TripMode is exactly the kind of lifestyle service that telecoms and financial service providers should be paying close attention to — and possibly incorporating into their own product suite.
Although auto-updating is a handy function, the simultaneous downloading of multiple apps can quickly eat up data, as well as slow the whole device down. This is especially the case for those that are always on the go, as mobile hotspots don’t always have the fastest connections. To answer this need is TripMode, an app designed by a team of three Swiss young entrepreneurs. It automatically prevents online backups, auto-updates and other cloud apps from consuming precious data in the background.
The app sits on users’ top menu bar — of their smartphone, laptop or tablet — and is as accessible as turning on airplane mode. Mimicking this mode, where all connectivity is prevented, it specifically targets apps that use the Internet. Once it is turned on, all apps are blocked, and the user can select which ones are allowed web access by ticking a checkbox in the menu. Preferences are also remembered from session to session. “If I’m writing an article on a train, for instance, I don’t need to continue downloading that game from Steam or synching up large Dropbox files,” TripMode’s website reads.
There is also an auto-activation function. When the app detects that a computer is running off a mobile hotspot, rather than regular Wi-Fi, a notification informs the user that app blocking is activated — it will then deactivate itself when users are back on regular Wi-Fi. TripMode also keeps track of each app’s data consumption, so users can evaluate their data needs.

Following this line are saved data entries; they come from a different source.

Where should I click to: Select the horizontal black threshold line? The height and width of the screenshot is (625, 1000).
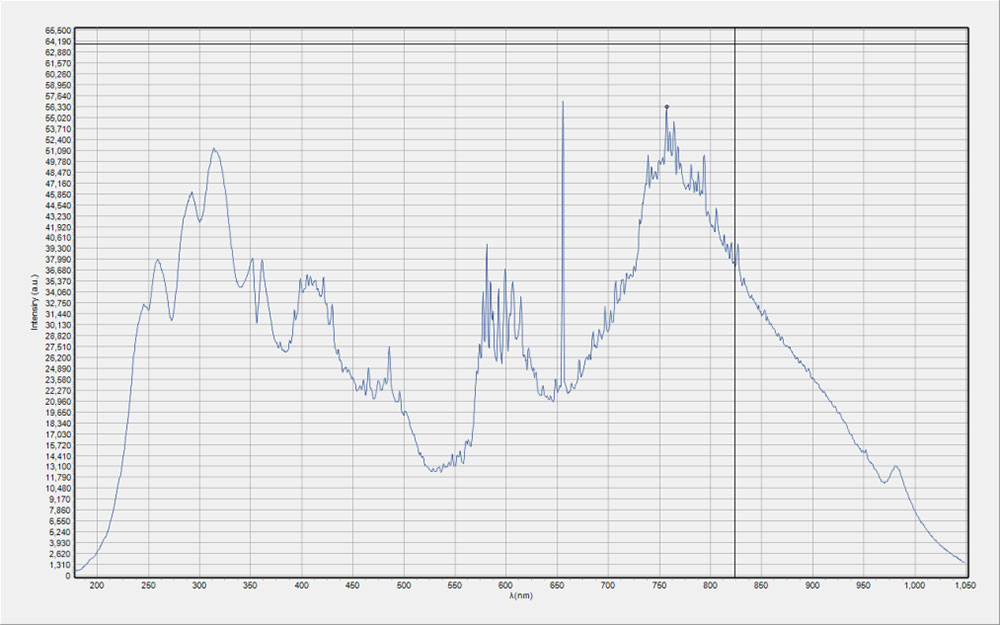pos(500,44)
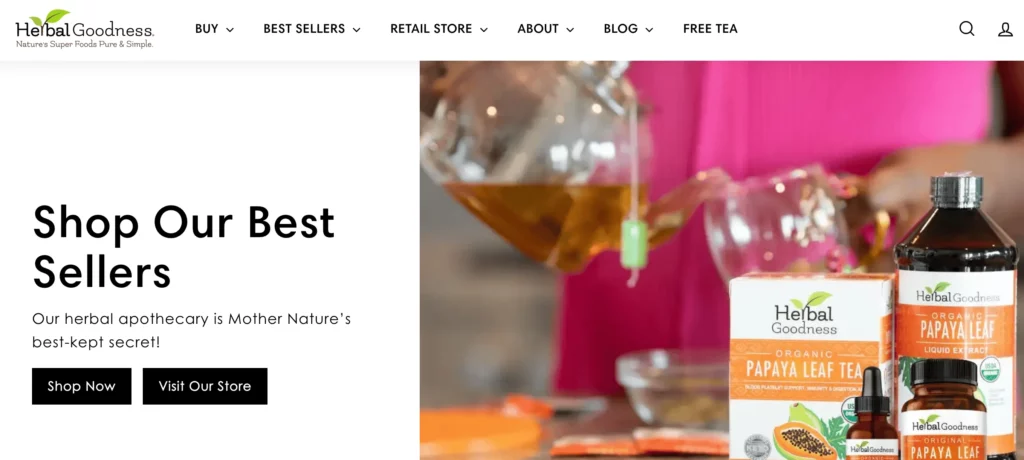Viewport: 1024px width, 460px height.
Task: Expand the RETAIL STORE chevron
Action: pos(484,29)
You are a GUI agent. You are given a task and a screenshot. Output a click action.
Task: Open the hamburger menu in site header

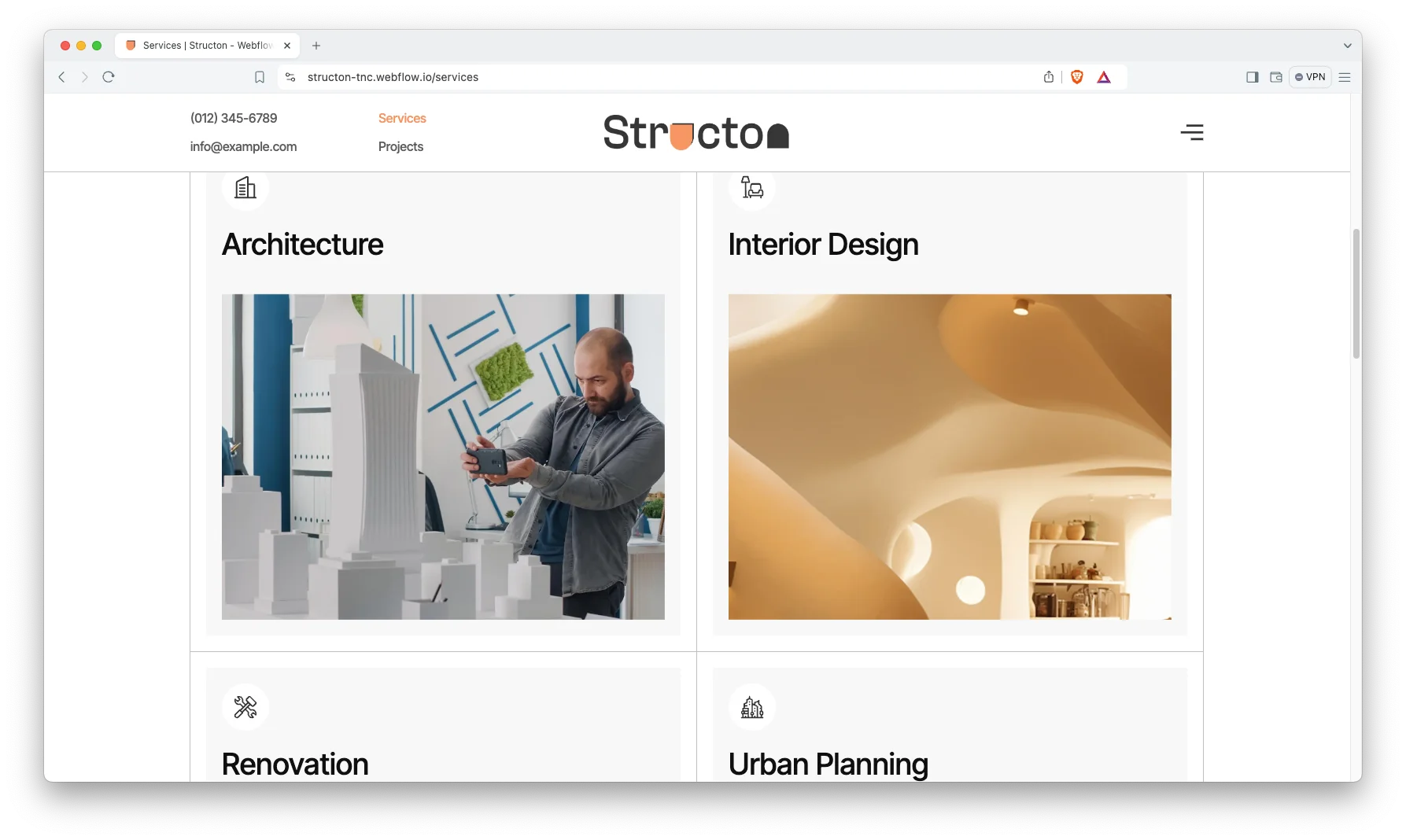point(1191,132)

Though the primary function of the app is to helps users save mobile data when they’re on the go, some have found it useful in increasing productivity. Blocking web access to apps such as email, social network and calendar notifications can help eliminate distractions that saturate most users’ devices.
Ultimately, this simple app can help save consumers money on data over prolonged periods. This is exactly the kind of lifestyle service that telecoms and financial service providers should be paying close attention to — and possibly incorporating into their own product suite. Only then can they hope to appeal to consumers who are increasingly looking for service providers with much more holistic solutions, acting as a helpful presence on a day to day basis.